While Mr Costeja, after repeatedly losing his case against Spanish newspaper La Vanguardia resolved to direct his complaint to Google, the Dokhan brothers decided instead to keep suing Les Echos up until the highest of French courts.

The interest of the decision lies in the fact that for a while now we at the World Association of Newspapers have had conversations with news publishers preoccupied of the possible future developments of the jurisprudence with regard to the Costeja decision. Their concern was that sooner or later also the search engines of newspaper websites might be defined “data controllers” with regard to their online archives, and therefore forced to respect the “right to be forgotten” through the same reasoning that was imposed upon Google Inc. in May 2014. For more details see chapter 1 of the report “decision and legal framework”.

The answer of our report to these concerns was that the Costeja decision did not seem to bear consequences for news outlets. The article summarizing the report explained that “in one of the few clear points of its decision, the Court explicitly said that newspapers are not concerned with link removals on the basis of Right to Be Forgotten, as the existing Privacy Directive, just like the upcoming Regulation, provide for an exception for journalistic use of data. In plain English, this means that if private data that should be erased following the EU legislation are in a news piece, they can stay published”.

After reading the decisions of all the judgement degrees in the Dokhan case, it appears that the simple fact that the requested remedies had an impact on the integrity of a newspaper article was sufficient to lead all the judges concerned to reject the Dokhans’ plea.

The issue of territoriality – an update to chapter 2 of our report

In the meantime the face-off continues between Google and the French Data Protection Authority CNIL in the administrative courts.

At the end of March the regulator issued Google with a 100,000 € fine sanctioning its practice of limiting the removal of links in the case of successful right to be forgotten claims to its European domains.

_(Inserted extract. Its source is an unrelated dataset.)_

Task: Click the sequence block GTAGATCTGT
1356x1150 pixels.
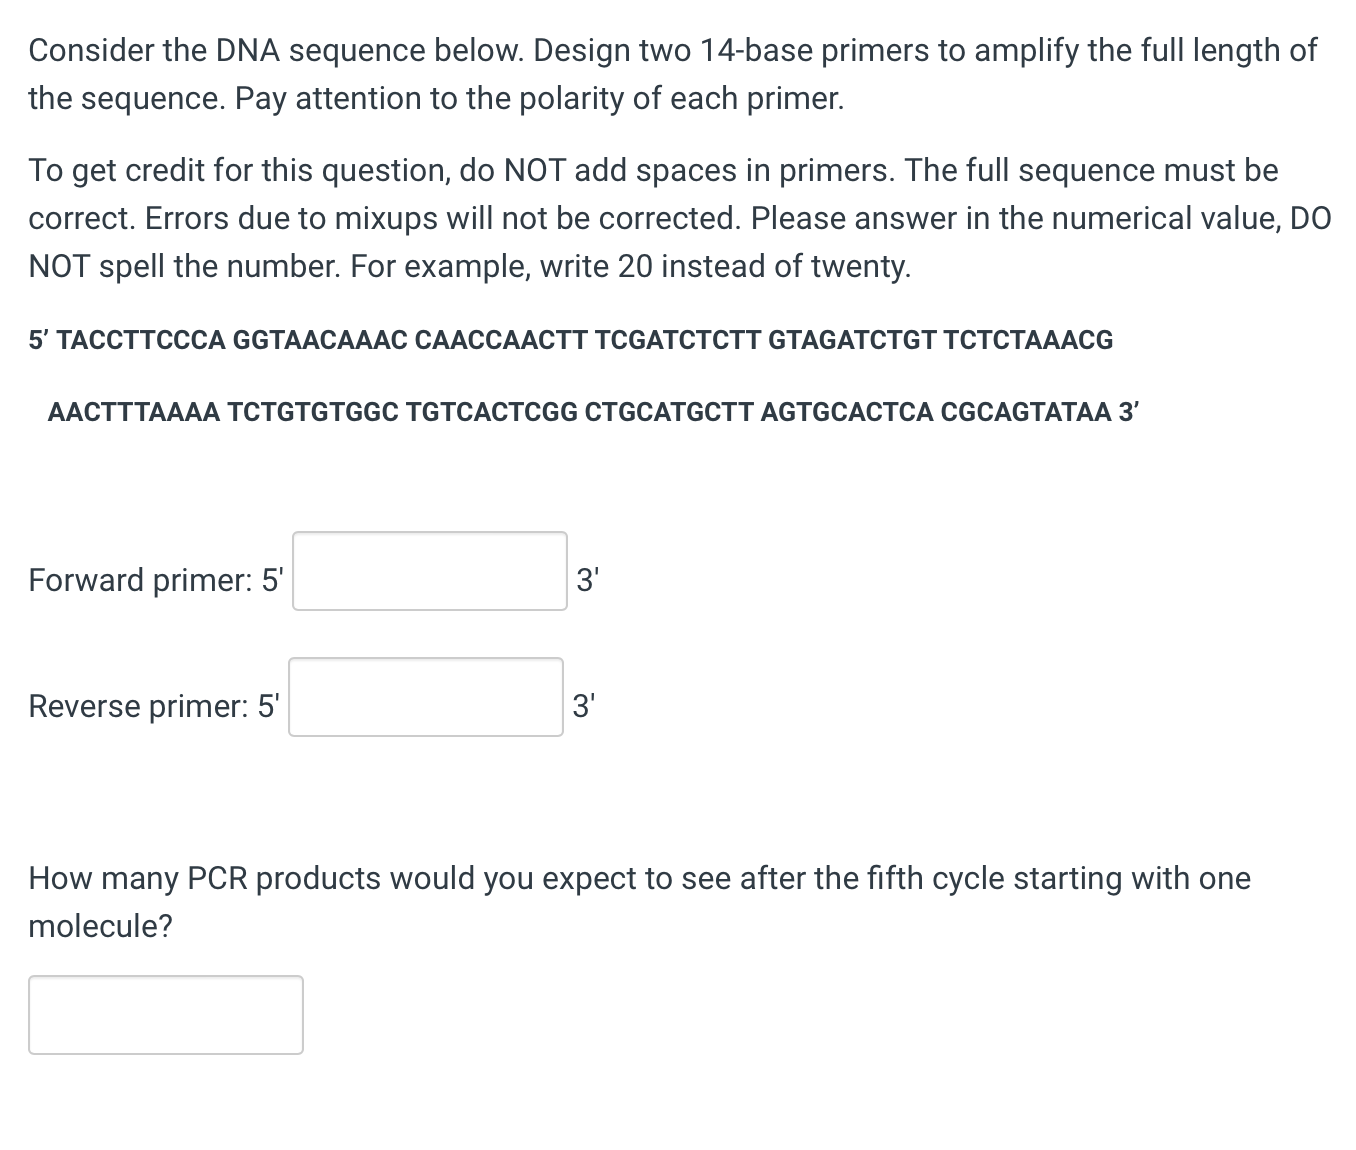Action: coord(852,341)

On Thursday Google officially responded with an article in French newspaper Le Monde, cross-published on their European blog. In the piece Google’s global general counsel Kent Walker bluntly says that while “For hundreds of years, it has been an accepted rule of law that one country should not have the right to impose its rules on the citizens of other countries (…..) the French data protection regulator (the CNIL) ordered that its interpretation of French law protecting the right to be forgotten should apply not just in France, but in every country in the world”.
The article draws a parallel between this fact and striking examples of information that is considered illegal in some parts of the world but perfectly legal elsewhere. It concludes announcing Google’s appeal of the CNIL’s order, described as an act in defense of the “foundational principle of international law” that is territoriality.